Cogesa sospende i bandi di formazione

La decisione presa dall’amministratore Margiotta dopo l’avvio dell’inchiesta della Procura: «Per tutelare l’azienda»
SULMONA. Sospesi per i prossimi 90 giorni i bandi per la formazione di personale a tempo determinato al Cogesa. La decisione è stata presa dall’amministratore unico Vincenzo Margiotta, dopo le indagini avviate dalla Procura sui bandi. «Sento il dovere di tutelare i dipendenti dell’azienda, anche quelli impegnati nelle varie commissioni dei singoli profili, le centinaia di donne e uomini che hanno partecipato agli avvisi e le migliaia di utenti che quotidianamente ci danno fiducia», fa notare Margiotta. «Per questi motivi, seppur convinto che la magistratura non potrà che accertare il regolare operato di Cogesa, voglio attendere, proprio perché lo ritengo atto dovuto per il rispetto che nutro verso la magistratura, l’esito delle indagini e delle decisioni del procuratore della Repubblica di Sulmona. Spero vivamente che il via libera arrivi quanto prima perché abbiamo necessità di personale per svolgere correttamente i nostri servizi essenziali, ma anche e soprattutto per concentrarci sulla crescita e sullo sviluppo di nuove opportunità: Cogesa è l’unica realtà “autoctona” del nostro territorio in continua crescita e con ampie possibilità di sviluppo. Se qualcuno, anche contro i propri interessi, non vuole aiutarci faremo senza, ma almeno non facciano del male, agevolando i nostri agguerriti concorrenti e detrattori». Margiotta non manca di redarguire i sei amministratori che hanno scatenato il caso.

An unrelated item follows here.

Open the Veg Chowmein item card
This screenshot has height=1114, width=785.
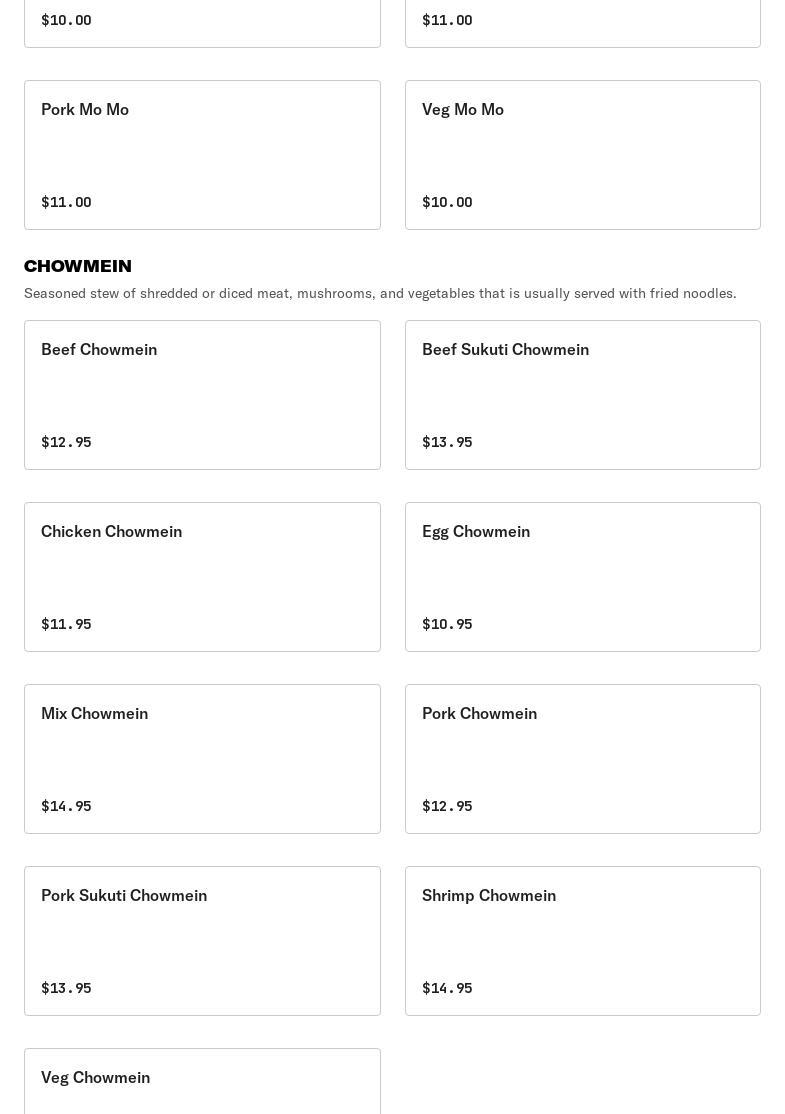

«Il management di Cogesa è sottoposto, come dice la parola stessa, al “controllo” del comitato per il controllo analogo che opera nell’interesse di tutti i soci», aggiunge Margiotta, «se ci sono contestazioni e quindi problemi tra chi esercita l’attività di controllo, è pazzesco e paradossale che i risvolti negativi li subisca il controllato. Mi preme, infine, sottolineare che il controllo analogo esercitato dai 65 soci è competente, tra gli altri argomenti, per le decisioni in merito all’assunzione dei lavoratori a tempo indeterminato (come accaduto per la stabilizzazione dei 38 dipendenti di marzo scorso), e, pur non avendo competenza sulla decisione relativa alla fase di selezione pubblica per formazioni di graduatorie per assunzioni a tempo determinato, non ha mai deliberato contro la decisione dell’amministratore unico» E poi la rassicurazione sul futuro dell’azienda. «La partita che gioca Cogesa è complicatissima», conclude Margiotta, «tutela dell’ambiente, contrasto allo spreco e al degrado, contenimento dei costi, sviluppo di nuove soluzioni. Non possiamo consentire che questo lavoro sia messo in dubbio da polemiche relative a vicende che vedrebbero il management come una vittima e mai come corresponsabile di presunti e comunque per me infondati fatti commessi da chi avrebbe proprio il compito di evitarli. Voglio comunque rassicurare tutti: Cogesa ha nel proprio management le risorse per reggere questa pressione». (cr.aq.)